I potenziali evocati acustici trovano applicazione nei pazienti con neurinoma del nervo acustico, un tumore benigno che colpisce il nervo cranico e che, crescendo di dimensioni, può alterare la trasmissione degli stimoli sonori. 
Un altro campo di applicazione riguarda i pazienti in coma ricoverati nei reparti di rianimazione o di terapia intensiva. In questi casi, l’analisi dei potenziali evocati permette di ottenere informazioni sull’integrità funzionale delle varie stazioni cerebrali e delle vie di conduzione degli stimoli.

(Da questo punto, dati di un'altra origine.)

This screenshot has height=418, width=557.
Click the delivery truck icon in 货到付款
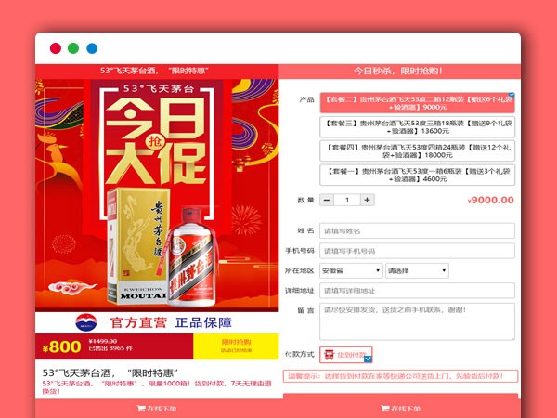328,354
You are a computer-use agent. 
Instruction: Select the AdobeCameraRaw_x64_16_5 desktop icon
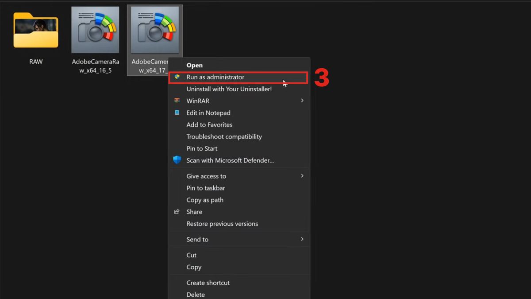coord(95,30)
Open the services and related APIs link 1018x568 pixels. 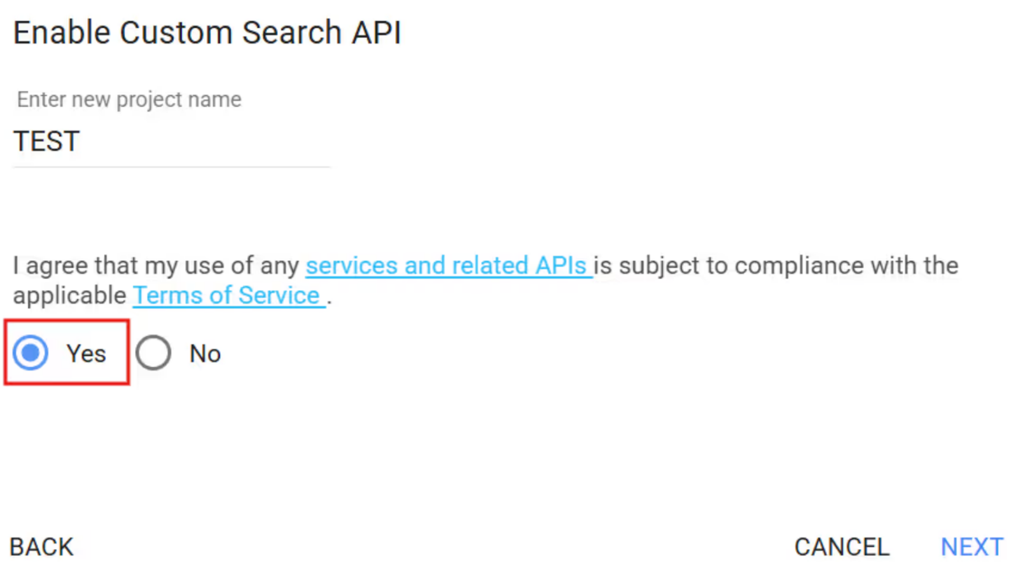(449, 265)
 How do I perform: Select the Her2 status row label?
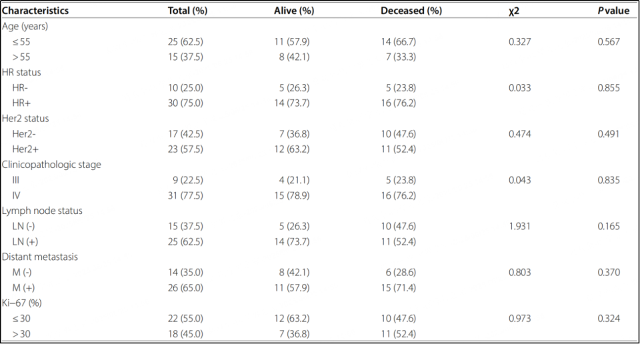tap(25, 118)
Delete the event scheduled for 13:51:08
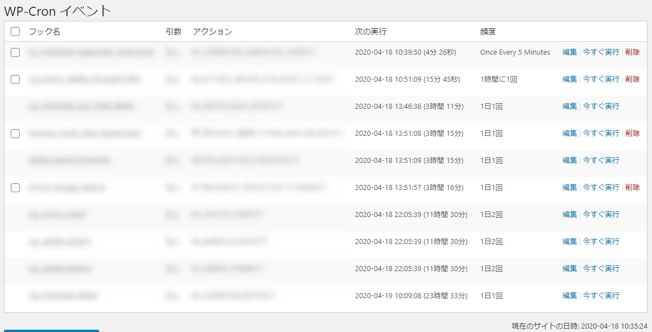The image size is (652, 332). point(632,134)
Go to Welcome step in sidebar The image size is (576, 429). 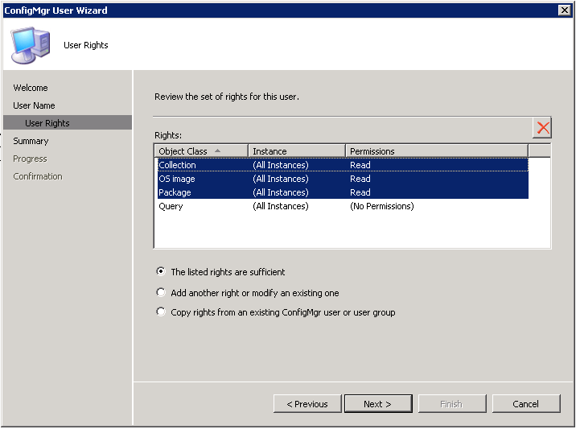click(31, 88)
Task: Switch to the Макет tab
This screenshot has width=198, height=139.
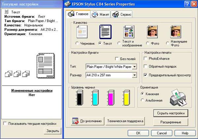Action: click(x=100, y=14)
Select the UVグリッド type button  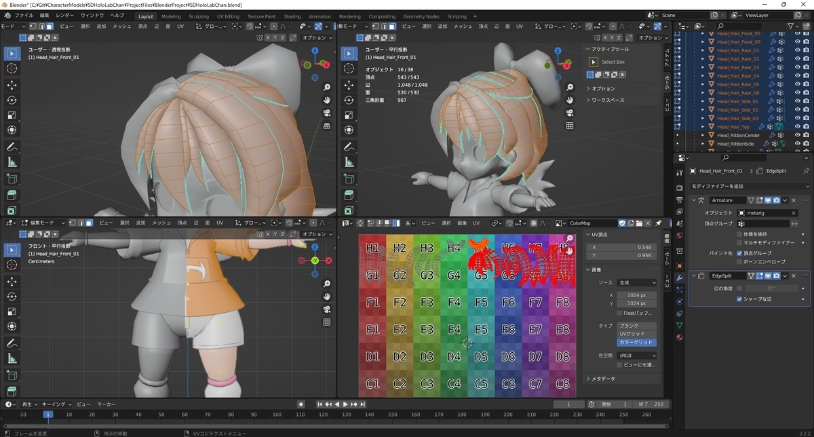tap(636, 335)
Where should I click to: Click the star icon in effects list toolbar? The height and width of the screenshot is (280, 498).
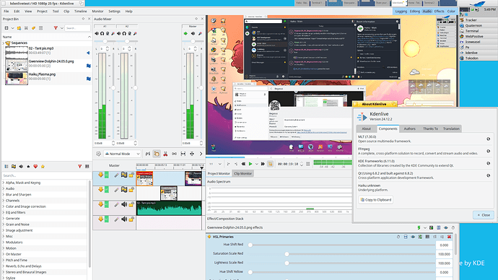(43, 167)
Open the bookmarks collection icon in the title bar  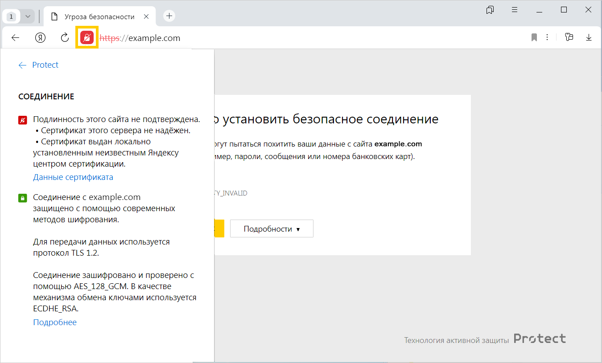point(490,10)
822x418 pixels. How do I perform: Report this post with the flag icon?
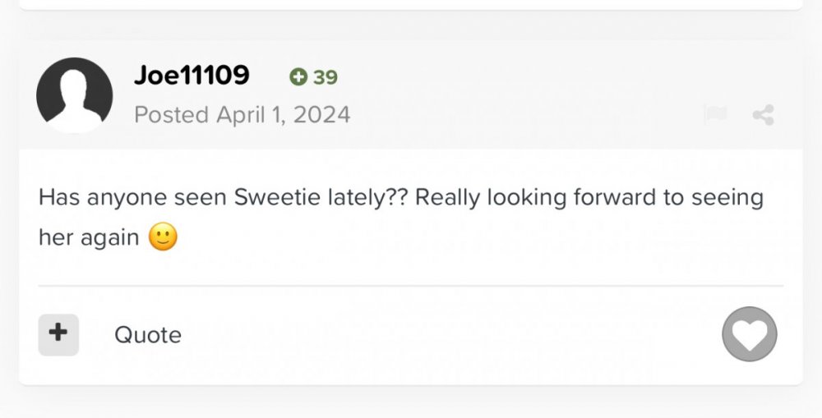pyautogui.click(x=716, y=114)
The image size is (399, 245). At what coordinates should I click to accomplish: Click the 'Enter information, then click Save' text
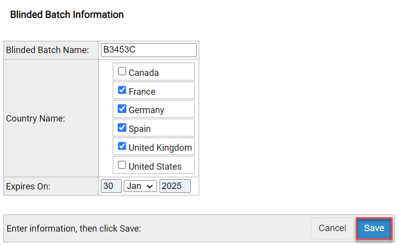point(74,229)
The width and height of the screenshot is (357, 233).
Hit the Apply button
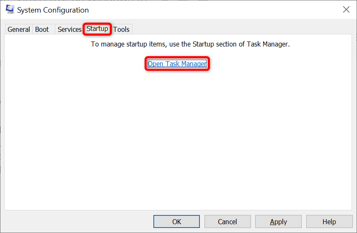[x=278, y=222]
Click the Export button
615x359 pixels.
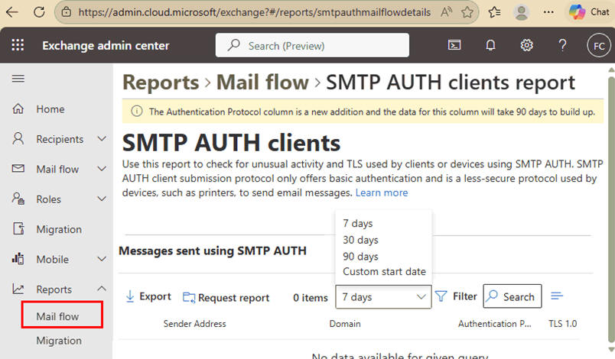(148, 297)
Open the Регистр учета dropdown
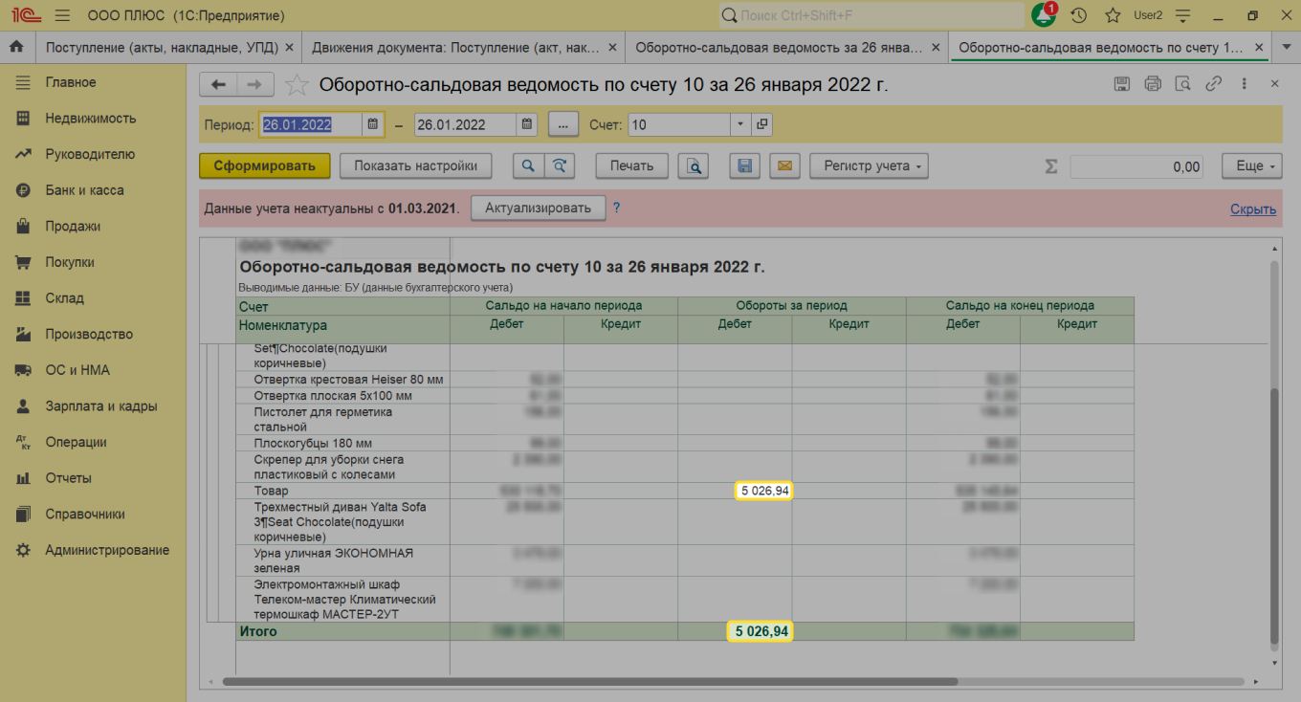The width and height of the screenshot is (1301, 702). click(869, 166)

Nei pazienti in coma, è necessario adottare qualche accorgimento specifico per l’esecuzione del test: per esempio, per lo studio dei potenziali evocati visivi, al posto del monitor con una scacchiera si usano speciali occhialini oppure si espone il paziente alla ripetizione di flash luminosi, che vengono captati dal nervo ottico nonostante il paziente non sia vigile.

Esistono controindicazioni per sottoporsi a questi esami?

L’analisi dei potenziali evocati è un test che non ha generalmente controindicazioni e non richiede la sospensione preliminare di farmaci. Il paziente non ha bisogno di essere accompagnato e può riprendere le proprie attività subito dopo l’esame.
L’applicazione degli elettrodi è indolore (vengono solo incollati) e gli stimoli somministrati sono innocui e ben tollerati dai pazienti, anche nel caso delle stimolazioni elettriche a bassissima intensità, per le quali subentra rapidamente una forma di assuefazione allo stimolo.
L’esecuzione del test, della durata di circa 45 minuti, ha solo due requisiti fondamentali:
  • una meticolosa preparazione del paziente: un tecnico neurofisiologo specializzato posiziona gli elettrodi in modo estremamente accurato, individuando con precisione le proiezioni sulla corteccia cerebrale delle aree stimolate;
  • una minima collaborazione da parte del paziente: più la persona è tranquilla e rilassata, migliore sarà la registrazione dei potenziali evocati, soprattutto per quanto riguarda l’analisi dei potenziali somatosensoriali.